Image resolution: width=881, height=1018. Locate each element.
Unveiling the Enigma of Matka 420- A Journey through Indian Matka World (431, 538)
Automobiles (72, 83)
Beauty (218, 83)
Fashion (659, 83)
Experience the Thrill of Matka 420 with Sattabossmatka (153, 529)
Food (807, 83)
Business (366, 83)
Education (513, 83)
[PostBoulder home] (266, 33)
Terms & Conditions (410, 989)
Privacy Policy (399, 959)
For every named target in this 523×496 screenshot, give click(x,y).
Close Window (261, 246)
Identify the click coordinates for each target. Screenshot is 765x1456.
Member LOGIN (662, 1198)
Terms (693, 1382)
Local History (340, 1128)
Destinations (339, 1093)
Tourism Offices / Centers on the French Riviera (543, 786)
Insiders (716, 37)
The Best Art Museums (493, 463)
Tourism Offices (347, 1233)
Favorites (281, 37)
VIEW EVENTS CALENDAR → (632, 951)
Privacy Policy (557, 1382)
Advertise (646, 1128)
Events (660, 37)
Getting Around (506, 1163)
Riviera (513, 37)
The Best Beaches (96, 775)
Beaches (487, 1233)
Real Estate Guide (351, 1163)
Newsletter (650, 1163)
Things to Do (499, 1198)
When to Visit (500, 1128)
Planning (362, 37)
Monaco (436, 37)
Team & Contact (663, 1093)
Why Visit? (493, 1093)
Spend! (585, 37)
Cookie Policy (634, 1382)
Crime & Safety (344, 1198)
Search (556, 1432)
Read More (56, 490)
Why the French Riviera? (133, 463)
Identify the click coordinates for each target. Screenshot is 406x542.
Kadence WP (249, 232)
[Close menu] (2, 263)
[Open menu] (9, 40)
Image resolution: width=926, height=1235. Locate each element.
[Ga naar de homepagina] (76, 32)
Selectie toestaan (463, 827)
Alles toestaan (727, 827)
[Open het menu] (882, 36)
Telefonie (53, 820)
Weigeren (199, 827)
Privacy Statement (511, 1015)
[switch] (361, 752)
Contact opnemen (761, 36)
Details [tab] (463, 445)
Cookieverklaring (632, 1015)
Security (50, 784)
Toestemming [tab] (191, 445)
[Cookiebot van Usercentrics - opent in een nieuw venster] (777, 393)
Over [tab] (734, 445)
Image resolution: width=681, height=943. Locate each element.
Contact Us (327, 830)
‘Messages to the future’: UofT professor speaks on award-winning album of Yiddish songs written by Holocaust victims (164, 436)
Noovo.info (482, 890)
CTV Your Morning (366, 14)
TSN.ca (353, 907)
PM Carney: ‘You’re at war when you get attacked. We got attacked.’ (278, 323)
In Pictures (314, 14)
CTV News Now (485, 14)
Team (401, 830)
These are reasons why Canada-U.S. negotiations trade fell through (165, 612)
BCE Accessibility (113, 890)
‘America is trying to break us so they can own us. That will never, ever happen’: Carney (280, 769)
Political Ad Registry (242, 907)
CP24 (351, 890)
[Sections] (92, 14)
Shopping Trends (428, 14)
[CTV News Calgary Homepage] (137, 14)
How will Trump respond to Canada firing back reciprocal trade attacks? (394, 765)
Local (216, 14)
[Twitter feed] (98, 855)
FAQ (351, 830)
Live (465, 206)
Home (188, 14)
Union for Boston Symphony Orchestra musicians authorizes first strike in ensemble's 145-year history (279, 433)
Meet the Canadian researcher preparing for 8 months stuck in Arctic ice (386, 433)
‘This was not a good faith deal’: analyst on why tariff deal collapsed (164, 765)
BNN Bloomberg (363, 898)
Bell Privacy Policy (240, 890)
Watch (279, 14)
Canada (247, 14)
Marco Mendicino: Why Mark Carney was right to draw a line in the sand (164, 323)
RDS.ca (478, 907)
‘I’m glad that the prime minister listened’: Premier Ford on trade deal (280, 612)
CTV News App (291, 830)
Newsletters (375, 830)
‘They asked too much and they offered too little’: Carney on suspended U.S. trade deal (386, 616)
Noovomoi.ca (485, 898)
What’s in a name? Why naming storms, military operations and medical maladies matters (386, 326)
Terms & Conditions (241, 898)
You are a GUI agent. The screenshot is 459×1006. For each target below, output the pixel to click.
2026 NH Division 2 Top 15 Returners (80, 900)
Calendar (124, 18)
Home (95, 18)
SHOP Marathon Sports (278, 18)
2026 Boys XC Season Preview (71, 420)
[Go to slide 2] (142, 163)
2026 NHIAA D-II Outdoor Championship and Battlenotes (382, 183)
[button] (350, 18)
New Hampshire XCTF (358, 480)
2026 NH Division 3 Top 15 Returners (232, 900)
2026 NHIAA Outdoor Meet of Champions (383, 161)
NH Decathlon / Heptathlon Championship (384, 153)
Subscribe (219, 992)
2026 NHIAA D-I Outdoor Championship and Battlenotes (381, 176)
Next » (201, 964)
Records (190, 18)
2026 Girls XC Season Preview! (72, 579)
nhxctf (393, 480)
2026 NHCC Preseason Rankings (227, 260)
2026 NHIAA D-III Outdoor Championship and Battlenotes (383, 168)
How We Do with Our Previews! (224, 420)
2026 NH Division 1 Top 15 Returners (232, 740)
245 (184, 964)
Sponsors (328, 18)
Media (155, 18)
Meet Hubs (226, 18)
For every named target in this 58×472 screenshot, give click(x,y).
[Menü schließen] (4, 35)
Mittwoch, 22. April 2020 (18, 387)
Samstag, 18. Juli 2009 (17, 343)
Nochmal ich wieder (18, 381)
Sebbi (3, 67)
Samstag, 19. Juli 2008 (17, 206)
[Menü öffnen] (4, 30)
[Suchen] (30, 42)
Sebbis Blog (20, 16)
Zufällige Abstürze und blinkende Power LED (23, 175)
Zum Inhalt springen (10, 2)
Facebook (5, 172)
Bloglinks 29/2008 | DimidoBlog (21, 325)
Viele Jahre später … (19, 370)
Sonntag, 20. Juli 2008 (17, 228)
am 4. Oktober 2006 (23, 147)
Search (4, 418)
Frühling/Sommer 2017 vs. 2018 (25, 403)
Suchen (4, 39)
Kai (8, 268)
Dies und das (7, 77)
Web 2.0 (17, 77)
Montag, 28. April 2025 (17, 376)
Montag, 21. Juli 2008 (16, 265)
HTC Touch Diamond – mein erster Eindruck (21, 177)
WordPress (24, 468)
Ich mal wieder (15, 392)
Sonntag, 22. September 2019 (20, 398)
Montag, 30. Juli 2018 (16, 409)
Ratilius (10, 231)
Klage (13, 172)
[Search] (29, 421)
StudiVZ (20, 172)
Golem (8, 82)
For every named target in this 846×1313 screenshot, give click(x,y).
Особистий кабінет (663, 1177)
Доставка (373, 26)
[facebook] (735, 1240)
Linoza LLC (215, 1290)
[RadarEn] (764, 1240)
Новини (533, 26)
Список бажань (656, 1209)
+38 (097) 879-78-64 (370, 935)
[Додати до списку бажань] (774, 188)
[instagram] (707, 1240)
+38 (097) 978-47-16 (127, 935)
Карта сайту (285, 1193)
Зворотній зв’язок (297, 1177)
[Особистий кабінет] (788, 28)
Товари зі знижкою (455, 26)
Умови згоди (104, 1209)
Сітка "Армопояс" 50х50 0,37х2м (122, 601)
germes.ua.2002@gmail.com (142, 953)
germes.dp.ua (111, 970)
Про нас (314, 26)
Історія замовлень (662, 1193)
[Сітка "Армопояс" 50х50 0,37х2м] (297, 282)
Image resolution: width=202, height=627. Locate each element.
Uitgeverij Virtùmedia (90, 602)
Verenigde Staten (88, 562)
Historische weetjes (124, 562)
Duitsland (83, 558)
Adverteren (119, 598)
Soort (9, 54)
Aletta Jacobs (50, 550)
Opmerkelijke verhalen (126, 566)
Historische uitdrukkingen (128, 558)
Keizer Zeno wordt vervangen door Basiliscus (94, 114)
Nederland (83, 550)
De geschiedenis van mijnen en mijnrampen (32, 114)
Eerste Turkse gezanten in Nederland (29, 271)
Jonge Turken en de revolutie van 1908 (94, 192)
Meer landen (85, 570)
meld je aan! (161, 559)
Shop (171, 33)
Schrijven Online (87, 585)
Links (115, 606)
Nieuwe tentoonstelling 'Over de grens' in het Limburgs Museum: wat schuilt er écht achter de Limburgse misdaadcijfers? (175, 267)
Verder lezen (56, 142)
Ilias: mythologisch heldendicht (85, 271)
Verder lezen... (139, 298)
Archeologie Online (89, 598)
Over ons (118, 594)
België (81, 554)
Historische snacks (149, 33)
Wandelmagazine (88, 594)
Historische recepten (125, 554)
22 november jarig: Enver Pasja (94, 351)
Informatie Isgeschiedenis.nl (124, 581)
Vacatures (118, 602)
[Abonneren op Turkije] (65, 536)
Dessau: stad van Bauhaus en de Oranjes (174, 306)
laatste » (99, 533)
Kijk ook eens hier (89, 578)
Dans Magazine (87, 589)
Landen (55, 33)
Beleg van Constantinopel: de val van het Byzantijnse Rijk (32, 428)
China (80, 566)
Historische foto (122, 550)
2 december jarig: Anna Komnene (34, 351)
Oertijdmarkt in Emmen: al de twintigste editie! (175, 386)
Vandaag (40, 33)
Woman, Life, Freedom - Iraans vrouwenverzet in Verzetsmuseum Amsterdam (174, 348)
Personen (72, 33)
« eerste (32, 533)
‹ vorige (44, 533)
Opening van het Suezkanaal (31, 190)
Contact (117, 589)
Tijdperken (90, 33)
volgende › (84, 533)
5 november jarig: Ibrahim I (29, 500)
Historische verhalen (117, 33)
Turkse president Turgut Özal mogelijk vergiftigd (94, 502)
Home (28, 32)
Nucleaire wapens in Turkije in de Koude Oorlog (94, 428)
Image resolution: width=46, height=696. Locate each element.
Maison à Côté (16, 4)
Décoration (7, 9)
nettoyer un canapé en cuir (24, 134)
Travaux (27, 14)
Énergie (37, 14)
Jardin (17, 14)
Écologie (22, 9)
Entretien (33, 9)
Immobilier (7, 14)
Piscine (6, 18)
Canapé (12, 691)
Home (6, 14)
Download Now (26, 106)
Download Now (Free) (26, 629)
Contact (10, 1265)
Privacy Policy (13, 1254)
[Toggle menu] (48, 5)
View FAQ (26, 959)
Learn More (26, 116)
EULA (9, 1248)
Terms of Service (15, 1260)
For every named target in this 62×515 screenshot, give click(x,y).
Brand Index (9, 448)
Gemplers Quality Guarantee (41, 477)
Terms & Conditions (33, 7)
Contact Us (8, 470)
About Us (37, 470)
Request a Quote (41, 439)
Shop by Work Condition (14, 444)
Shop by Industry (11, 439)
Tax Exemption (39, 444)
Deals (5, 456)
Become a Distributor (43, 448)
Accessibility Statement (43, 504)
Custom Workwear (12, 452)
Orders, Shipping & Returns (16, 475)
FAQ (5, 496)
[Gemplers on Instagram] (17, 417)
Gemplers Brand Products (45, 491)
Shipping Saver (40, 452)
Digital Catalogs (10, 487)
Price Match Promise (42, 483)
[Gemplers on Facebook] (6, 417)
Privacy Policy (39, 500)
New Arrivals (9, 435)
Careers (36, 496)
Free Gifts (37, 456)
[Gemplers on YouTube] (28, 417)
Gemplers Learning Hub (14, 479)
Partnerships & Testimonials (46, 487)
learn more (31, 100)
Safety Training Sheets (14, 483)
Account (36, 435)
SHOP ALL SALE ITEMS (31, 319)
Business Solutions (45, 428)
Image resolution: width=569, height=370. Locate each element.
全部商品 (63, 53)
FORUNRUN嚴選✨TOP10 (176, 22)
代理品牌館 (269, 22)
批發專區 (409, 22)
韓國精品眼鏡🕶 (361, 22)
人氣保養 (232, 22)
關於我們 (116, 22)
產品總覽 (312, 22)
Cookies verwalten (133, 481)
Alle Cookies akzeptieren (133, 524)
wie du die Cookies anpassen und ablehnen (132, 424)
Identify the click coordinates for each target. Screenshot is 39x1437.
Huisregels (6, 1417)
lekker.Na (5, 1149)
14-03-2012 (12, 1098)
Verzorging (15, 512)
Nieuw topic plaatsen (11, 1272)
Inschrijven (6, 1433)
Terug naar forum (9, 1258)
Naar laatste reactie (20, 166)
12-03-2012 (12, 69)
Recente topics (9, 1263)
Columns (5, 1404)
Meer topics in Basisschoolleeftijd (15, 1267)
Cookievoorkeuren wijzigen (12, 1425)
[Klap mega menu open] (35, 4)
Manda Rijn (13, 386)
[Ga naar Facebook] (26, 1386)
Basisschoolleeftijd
--------------------
Retype the rows above word for word, beginning with the line that contains "Jonge Turken en" and ending with the line that contains "Verder lezen (56, 142)", both included.

▶ **Solution to this task**
Jonge Turken en de revolutie van 1908 (94, 192)
Meer landen (85, 570)
meld je aan! (161, 559)
Shop (171, 33)
Schrijven Online (87, 585)
Links (115, 606)
Nieuwe tentoonstelling 'Over de grens' in het Limburgs Museum: wat schuilt er écht achter de Limburgse misdaadcijfers? (175, 267)
Verder lezen (56, 142)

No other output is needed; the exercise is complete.